Reassessing Quentin Tarantino's Jackie Brown.
By Mark Rivera.
Following the tsunami of publicity and awards Quentin Tarantino earned from his breakthrough classic Pulp Fiction, Tarantino had suffered from two difficult circumstances. One was overexposure and the other was expectation. People could not stop talking about Tarantino and Pulp Fiction. Many independent filmmaker's began to make homages to Pulp Fiction as well as his first feature Reservoir Dogs regardless of the genre. Hollywood hired Tarantino as a script doctor and quickly green lighted anything he had wrote prior to becoming famous. Hollywood also produced more Pulp Fiction clones than can be counted and on prime time soap operas like Beverly Hills 90210, the characters often dropped his name implying the characters were friendly with him just so they can appear cool.
Thus regardless of how talented someone is, over exposure is over exposure and with that came the expectation that his next film, an adaptation of Rum Punch entitled Jackie Brown starring Pam Grier, Samuel L. Jackson, Robert DeNiro, Robert Forester, Michael Keaton and Bridget Fonda, was going to be another Pulp Fiction. It was not. In fact despite the good reviews, the audience that fell in love with the filmmaker was so blindsided by the deliberately slow pace of the story that they tuned out. Hence it was not appreciated as much as it should have been because it did not meet the expectations of the viewing audience who in some cases found it to be boring.
In the 15 or so years since Jackie Brown, Tarantino has never adopted another book into a feature film and instead has remained very successful and admired with a string of original and epic films ranging from Kill Bill to Inglorious Basterds and most recently at the time of my writing this, Django Unchained. Jackie Brown in tone and style is a departure from Tarantino's movies and it can be appreciated as arguably his most adult and generally compelling crime dramas he has produced as well as one of his most complex too.
There are no blood soaked massacre like shoot outs or over the top fight sequences, the characters for the most part are middle aged career criminals and law enforcement who Jackie Brown must outsmart and manipulate in order to stay alive, out of jail, and take a chance at a new life.

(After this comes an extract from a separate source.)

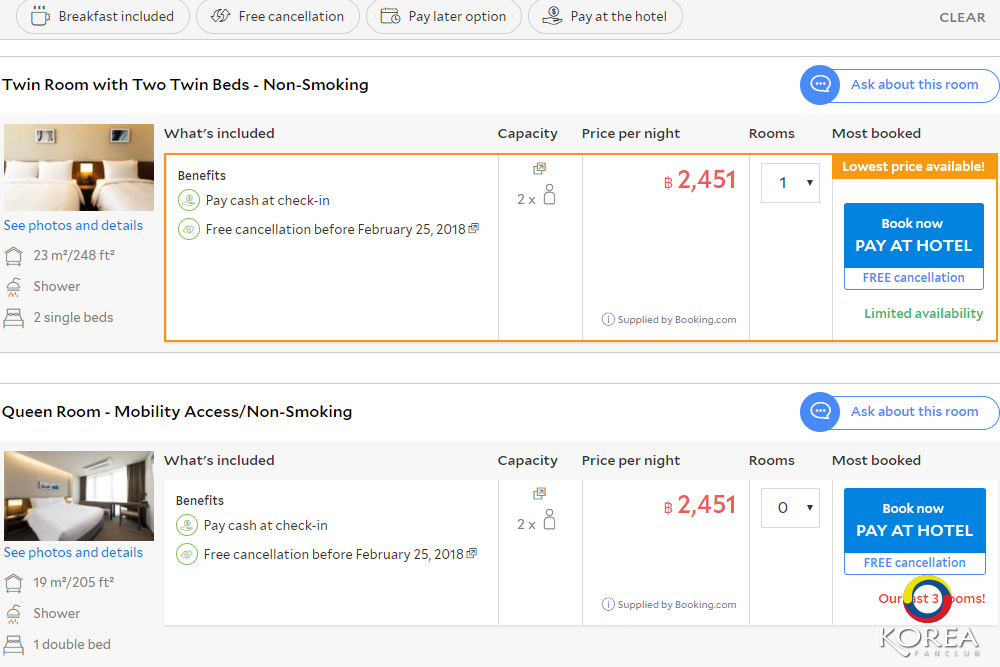The height and width of the screenshot is (667, 1000).
Task: Click CLEAR to reset filters
Action: (962, 17)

While the film cleverly seduces the audience to her side, it has become apparent to me that the character of Jackie Brown arguably becomes less sympathetic as the film goes on. One can understand her reasons and she is truly in a terrible situation, but in the process as she pretty much schemes her way into our hearts so much so that all we care about is seeing how she will succeed while we forget about Jackson's character's motives and point of view.
Jackson's character will not hesitate to kill anyone who will interfere in his achieving his dream, which is to get out when he has cleared a million dollars and live a happy life. He may be a gun dealer, but he has earned a half a million dollars already and like it or not, he is good at what he does. Jackson's charm shows us how he can be just as seductive as Jackie Brown and indeed more than anyone else in the film, he is Jackie Brown's doppleganger.
However despite the implications of putting up underage women lost in Hollywood so he can mess around with them, he never whores them out. He is not a pimp or a drug dealer. The women in his life basically live a lot better because of him than they would homeless or being hustled by a real pimp.
So as the film progresses it becomes a shell game and a caper flick mixed in one with Jackie Brown manipulating everyone around her while staying one step ahead of Jackson's character. It is about three quarters of the film then that a strange thing happens. Although he is a criminal and a murderer, one can really begin to sense in Jackson's performance a certain amount of sadness. He downright appears broken hearted and behind his eyes he almost looks like a man about to cry. He is just as desperate as Jackie Brown is.
He and Jackie Brown are on even footing by their final confrontation and ultimately she sets him up and robs him of his life, his dreams and his money with everyone doing the dirty work for her. Her visit at the end where she tries to encourage Robert Forester to take a larger share of the half a million she manages to steal from Jackson is sort of like the kind of action where one person tries to do something nice for another not for any genuine and or altruistic reason, but rather to free themselves of some guilt so they can justify their actions however morally questionable.
In the end Jackie Brown may be victorious, but ultimately she is just as horrible as Jackson's character and arguably more dangerous because you don't see it coming from her while Jackson's character is crystal clear a mile away.
Jackie Brown is a film about old players on both sides of the law. Everyone is tired and world weary and no one is particularly likable except perhaps Robert Forester's character because he is in the end, the most honest and innocent in the story. As for Jackie Brown, she is just as ruthless as Jackson's character and perhaps the moral of the film is that morality truly depends upon the point of view you choose to believe is true and not a matter of right or wrong or good and evil. Don't take my word for it. Jackie Brown is on Netflix this month. Stream it for yourself and see how you feel afterwards.